The most difficult part of this algorithm is finding the bounds of the horizontal slice, which involves inverting the function describing the distribution being sampled from. This is especially problematic for multi-modal distributions, where the slice may consist of multiple discontinuous parts. It is often possible to use a form of rejection sampling to overcome this, where we sample from a larger slice that is known to include the desired slice in question, and then discard points outside of the desired slice.
This algorithm can be used to sample from the area under any curve, regardless of whether the function integrates to 1. In fact, scaling a function by a constant has no effect on the sampled $x$-positions. This means that the algorithm can be used to sample from a distribution whose probability density function is only known up to a constant (i.e. whose normalizing constant is unknown), which is common in computational statistics.

==Implementation==

Slice sampling gets its name from the first step: defining a slice by sampling from an auxiliary variable $Y$. This variable is sampled from $[0, f(x)]$, where $f(x)$ is either the probability density function (PDF) of $x$ or is at least proportional to its PDF. This defines a slice of $x$ where $f(x) \ge Y$. In other words, we are now looking at a region of $x$ where the probability density is at least $Y$. Then the next value of $x$ is sampled uniformly from this slice. A new value of $Y$ is sampled, then $x$, and so on. This can be visualized as alternatively sampling the y-position and then the $x$-position of points under PDF, thus the $x$s are from the desired distribution. The $Y$ values have no particular consequences or interpretations outside of their usefulness for the procedure.

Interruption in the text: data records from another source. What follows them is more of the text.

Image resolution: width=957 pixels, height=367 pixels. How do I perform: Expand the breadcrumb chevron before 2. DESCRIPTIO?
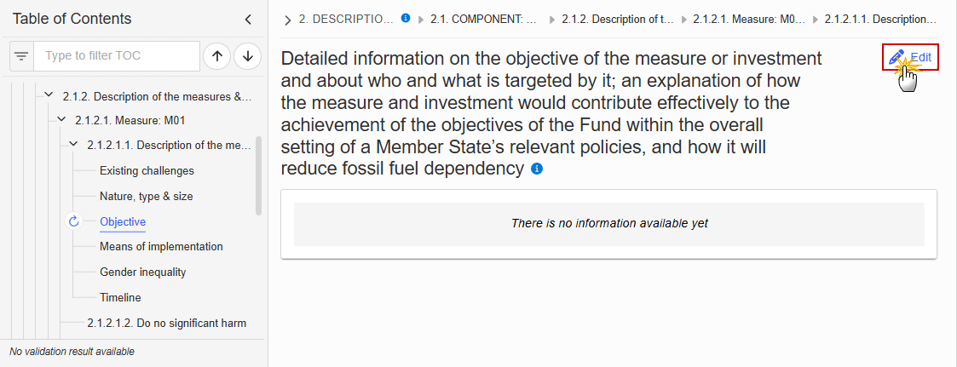288,20
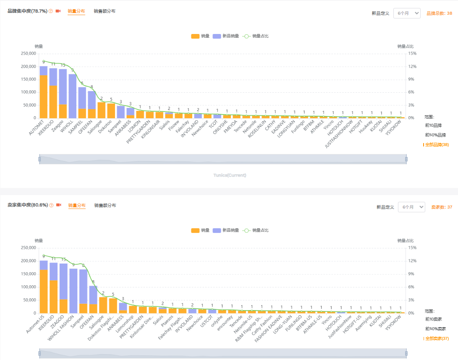Toggle 新品销量 legend in seller chart
This screenshot has width=458, height=360.
click(225, 230)
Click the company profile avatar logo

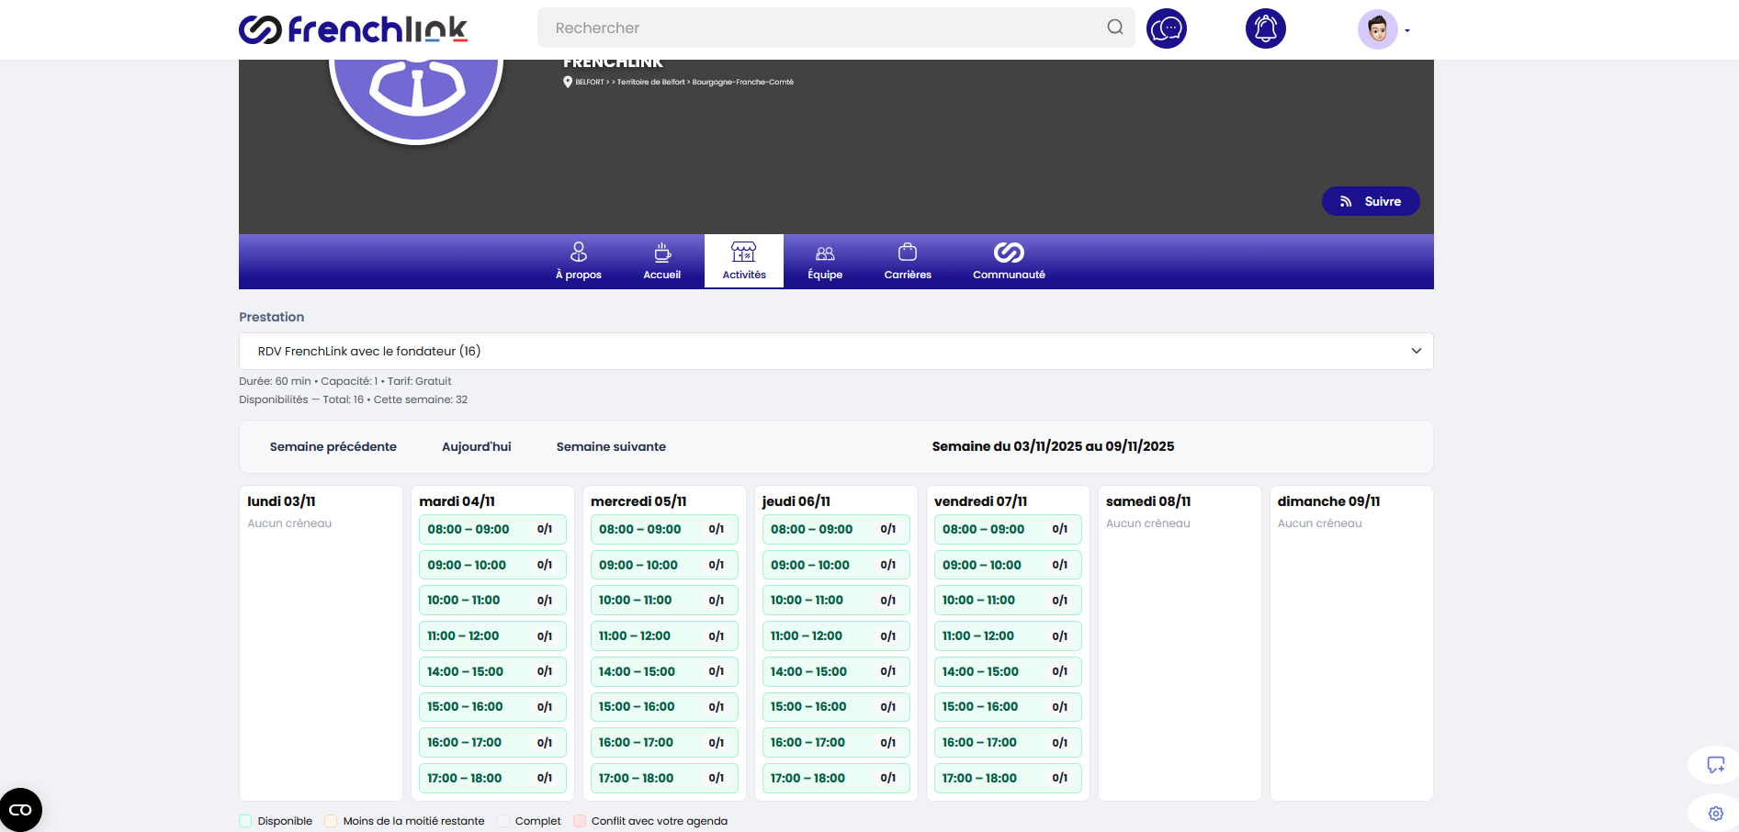tap(416, 92)
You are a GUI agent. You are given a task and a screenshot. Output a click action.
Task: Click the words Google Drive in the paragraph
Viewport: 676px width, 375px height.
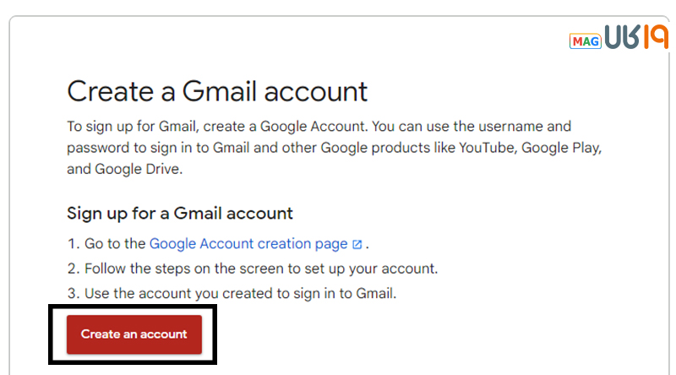[x=138, y=169]
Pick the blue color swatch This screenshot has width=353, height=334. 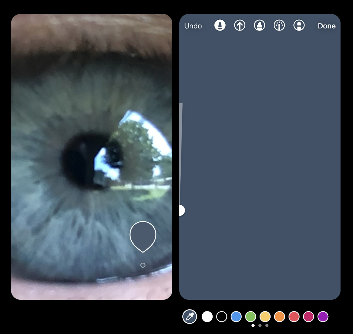pos(236,316)
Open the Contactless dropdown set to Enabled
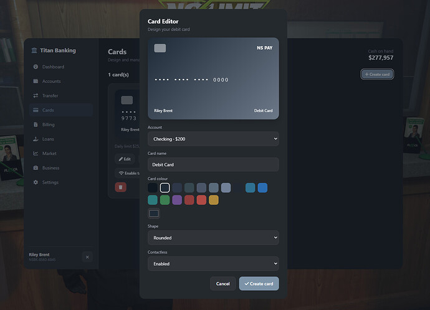The width and height of the screenshot is (430, 310). tap(213, 264)
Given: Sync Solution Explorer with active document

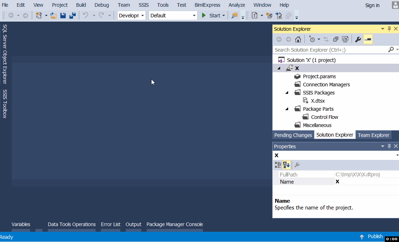Looking at the screenshot, I should point(326,39).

If both the PDF and its inverse are available, and the distribution is unimodal, then finding the slice and sampling from it are simple. If not, a stepping-out procedure can be used to find a region whose endpoints fall outside the slice. Then, a sample can be drawn from the slice using rejection sampling. Various procedures for this are described in detail by Radford M. Neal.

Note that, in contrast to many available methods for generating random numbers from non-uniform distributions, random variates generated directly by this approach will exhibit serial statistical dependence. This is because to draw the next sample, we define the slice based on the value of $f(x)$ for the current sample.

==Compared to other methods==
Slice sampling is a Markov chain method and as such serves the same purpose as Gibbs sampling and Metropolis. Unlike Metropolis, there is no need to manually tune the candidate function or candidate standard deviation.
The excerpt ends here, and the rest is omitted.